A district in Oklahoma is flipping the script on the way history is taught.

OKLAHOMA CITY — This time of year, children come home with artwork depicting Native Americans in headdresses sharing food with Pilgrims. But there is so much more to that day and how our indigenous people helped settlers survive. 

"We were just as Native people and native history and native culture, really small snippets of our history are in textbooks or are in teaching," says Dr. Star Yellowfish, the Director of Native American Student Services in Oklahoma City.

As an educator, Dr. Yellowfish noticed the history of her ancestors was glossed over in the classroom. Students were taught only a paragraph about natives in Oklahoma, when she says Oklahoma could be an entire state of natives in and of itself. The information presented was also stereotyped in an archaic way.

"I say archaic because it's 2021," she said. "I say archaic because you have lessons that were being taught to our parents and grandparents still being taught to kindergartners and third graders and it was, you know, paper feathers and brown paper sacks and let's dress you up like an Indian and a Pilgrim, when they weren't even really Indians or Pilgrims, they were the English and the Wampanoag."

So she, along with other educators in the Native American student services department came up with a suggested new lesson plan -- one that focused on what actually happened historically.
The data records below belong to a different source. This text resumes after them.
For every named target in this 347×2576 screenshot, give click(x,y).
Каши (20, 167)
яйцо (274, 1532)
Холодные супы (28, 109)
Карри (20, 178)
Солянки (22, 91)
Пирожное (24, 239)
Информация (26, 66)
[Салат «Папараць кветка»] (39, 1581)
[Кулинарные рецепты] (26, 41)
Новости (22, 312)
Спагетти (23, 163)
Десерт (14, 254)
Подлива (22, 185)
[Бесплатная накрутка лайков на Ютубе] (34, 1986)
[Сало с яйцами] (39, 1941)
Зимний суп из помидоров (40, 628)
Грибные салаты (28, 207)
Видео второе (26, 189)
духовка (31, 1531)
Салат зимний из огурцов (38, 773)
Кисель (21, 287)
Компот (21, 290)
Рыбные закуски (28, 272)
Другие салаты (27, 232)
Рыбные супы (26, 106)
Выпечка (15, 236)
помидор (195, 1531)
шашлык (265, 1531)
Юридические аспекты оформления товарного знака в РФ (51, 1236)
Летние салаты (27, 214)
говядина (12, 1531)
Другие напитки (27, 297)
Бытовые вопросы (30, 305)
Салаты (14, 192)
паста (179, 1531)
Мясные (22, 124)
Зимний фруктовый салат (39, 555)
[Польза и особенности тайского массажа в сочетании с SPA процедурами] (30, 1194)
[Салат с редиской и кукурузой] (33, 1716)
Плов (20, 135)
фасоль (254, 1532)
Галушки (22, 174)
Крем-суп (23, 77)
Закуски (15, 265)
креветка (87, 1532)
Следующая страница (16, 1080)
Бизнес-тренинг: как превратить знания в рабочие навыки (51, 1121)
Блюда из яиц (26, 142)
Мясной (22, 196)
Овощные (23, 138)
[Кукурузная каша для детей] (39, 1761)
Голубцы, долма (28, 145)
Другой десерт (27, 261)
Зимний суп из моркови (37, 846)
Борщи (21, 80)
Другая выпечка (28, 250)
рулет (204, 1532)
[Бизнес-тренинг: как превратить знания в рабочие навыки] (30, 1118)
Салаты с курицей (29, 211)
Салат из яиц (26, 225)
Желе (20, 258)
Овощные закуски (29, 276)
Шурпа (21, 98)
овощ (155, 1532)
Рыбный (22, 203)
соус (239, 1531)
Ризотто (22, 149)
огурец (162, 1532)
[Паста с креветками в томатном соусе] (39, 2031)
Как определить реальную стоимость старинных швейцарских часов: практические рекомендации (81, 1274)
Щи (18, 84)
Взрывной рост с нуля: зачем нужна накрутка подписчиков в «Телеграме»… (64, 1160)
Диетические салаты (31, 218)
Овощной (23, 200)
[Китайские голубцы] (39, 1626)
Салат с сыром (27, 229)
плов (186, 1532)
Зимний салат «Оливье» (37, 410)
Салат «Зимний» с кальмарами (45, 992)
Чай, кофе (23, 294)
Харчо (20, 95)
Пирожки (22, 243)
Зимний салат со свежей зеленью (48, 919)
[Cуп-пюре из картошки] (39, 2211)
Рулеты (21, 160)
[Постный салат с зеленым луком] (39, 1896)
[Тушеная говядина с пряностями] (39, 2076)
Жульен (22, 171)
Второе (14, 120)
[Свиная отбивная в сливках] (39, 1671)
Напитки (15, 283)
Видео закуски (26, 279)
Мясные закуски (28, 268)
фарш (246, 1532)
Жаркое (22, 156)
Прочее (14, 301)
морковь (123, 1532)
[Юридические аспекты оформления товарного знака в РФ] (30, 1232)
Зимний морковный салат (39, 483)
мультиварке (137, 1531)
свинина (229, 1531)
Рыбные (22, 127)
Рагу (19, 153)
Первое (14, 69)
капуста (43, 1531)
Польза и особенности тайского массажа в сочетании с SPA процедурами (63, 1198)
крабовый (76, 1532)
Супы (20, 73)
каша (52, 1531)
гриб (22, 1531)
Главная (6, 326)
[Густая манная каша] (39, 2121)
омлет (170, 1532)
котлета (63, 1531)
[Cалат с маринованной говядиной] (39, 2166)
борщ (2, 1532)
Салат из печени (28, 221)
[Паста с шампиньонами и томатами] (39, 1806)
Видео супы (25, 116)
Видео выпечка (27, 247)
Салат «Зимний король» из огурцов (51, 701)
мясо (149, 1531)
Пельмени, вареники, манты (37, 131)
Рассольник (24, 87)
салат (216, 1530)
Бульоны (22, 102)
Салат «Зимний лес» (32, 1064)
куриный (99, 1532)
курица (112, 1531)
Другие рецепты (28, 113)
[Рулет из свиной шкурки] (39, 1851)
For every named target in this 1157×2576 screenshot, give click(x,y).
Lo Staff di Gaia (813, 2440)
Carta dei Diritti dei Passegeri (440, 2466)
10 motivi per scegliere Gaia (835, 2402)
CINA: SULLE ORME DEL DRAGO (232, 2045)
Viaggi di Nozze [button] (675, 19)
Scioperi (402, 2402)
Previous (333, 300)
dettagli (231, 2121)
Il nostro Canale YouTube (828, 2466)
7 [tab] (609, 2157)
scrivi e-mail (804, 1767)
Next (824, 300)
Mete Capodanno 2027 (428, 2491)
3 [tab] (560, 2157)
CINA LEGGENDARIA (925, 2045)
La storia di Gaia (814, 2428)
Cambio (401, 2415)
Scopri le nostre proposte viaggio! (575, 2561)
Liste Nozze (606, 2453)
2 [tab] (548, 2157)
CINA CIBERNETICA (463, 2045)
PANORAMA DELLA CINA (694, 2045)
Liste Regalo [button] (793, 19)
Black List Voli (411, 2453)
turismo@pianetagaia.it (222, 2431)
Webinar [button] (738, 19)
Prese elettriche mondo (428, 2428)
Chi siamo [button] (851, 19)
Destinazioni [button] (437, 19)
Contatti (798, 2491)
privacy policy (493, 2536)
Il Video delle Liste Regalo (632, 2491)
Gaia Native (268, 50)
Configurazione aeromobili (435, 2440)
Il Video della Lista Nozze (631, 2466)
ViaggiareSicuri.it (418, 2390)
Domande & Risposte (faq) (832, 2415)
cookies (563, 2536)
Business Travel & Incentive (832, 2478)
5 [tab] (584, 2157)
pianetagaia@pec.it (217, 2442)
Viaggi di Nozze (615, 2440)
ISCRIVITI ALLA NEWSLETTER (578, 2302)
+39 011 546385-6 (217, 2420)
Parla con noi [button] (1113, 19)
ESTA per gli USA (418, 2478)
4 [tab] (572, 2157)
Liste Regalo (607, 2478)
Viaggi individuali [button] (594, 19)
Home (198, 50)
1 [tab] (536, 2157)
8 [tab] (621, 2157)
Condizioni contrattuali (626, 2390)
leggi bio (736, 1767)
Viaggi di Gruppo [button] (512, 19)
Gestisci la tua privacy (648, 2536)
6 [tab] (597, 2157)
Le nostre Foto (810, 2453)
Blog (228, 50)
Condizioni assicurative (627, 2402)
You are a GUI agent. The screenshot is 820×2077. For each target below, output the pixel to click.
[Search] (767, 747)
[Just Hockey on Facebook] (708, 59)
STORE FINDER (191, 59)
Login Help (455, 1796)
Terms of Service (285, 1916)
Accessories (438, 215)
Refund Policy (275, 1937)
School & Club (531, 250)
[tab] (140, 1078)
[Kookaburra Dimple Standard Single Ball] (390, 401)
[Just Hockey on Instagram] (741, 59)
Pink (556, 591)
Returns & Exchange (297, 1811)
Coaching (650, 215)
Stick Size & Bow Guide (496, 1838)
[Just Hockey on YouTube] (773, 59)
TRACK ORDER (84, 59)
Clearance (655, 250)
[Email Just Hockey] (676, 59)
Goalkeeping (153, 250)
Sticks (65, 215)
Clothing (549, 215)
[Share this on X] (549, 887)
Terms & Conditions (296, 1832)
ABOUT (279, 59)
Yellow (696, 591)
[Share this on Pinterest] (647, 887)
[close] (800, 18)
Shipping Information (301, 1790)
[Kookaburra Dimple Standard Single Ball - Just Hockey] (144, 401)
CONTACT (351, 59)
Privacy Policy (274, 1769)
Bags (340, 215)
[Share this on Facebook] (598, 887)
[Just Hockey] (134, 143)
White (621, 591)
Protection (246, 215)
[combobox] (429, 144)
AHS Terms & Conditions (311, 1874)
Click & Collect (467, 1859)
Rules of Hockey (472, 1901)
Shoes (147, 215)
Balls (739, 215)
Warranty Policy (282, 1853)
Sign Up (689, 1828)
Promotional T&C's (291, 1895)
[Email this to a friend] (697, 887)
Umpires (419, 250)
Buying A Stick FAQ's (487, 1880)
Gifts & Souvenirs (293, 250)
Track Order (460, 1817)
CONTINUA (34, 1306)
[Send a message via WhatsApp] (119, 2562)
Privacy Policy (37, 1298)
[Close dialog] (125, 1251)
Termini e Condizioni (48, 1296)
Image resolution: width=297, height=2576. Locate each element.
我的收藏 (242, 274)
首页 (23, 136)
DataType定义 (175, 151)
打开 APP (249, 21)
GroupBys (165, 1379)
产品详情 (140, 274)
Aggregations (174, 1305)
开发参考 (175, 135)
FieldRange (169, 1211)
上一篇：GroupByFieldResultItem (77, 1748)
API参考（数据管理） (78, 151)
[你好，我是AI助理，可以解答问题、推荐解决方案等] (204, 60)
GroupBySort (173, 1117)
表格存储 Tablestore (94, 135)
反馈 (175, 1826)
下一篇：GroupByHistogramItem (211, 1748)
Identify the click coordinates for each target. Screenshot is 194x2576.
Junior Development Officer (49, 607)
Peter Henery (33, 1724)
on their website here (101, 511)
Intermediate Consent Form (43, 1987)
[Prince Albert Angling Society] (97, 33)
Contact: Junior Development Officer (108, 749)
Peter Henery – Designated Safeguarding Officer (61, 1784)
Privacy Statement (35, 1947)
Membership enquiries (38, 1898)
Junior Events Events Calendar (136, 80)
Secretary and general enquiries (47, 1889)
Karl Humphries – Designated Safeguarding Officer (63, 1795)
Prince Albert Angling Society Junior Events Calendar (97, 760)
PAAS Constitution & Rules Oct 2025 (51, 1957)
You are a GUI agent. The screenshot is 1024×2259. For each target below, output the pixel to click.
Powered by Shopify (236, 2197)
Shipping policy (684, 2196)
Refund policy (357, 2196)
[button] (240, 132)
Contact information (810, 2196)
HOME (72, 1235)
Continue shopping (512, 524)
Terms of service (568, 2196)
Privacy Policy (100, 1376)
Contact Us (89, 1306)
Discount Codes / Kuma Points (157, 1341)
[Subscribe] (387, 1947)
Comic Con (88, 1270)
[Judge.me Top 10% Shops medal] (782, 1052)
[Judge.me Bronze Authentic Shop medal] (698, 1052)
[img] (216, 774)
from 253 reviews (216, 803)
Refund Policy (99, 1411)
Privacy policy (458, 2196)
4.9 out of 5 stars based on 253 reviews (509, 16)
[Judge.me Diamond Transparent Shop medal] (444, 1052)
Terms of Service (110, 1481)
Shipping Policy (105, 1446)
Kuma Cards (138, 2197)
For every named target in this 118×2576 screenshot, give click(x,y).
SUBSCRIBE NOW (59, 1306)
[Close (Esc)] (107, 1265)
The pamphlet they drew up contains facts, like how Tisquantum, a member of the Wampanoag Tribe, became fluent in English, became an interpreter and taught the English to grow corn. And then there's the Treaty of Friendship signed by the Wampanoag Chief, giving the English 12,000 acres of land to occupy. 

The first Thanksgiving meal 400 years ago? There wasn't any turkey. The Wampanoag men contributed five deer. They had a three-day feast and engaged in diplomacy. There were 90 Native men sharing that food with 50 English men.

For regions like ours that have deep Native American veins, like the Cuyahoga River, running through them, these women hope that teachers here use our land to teach about our past.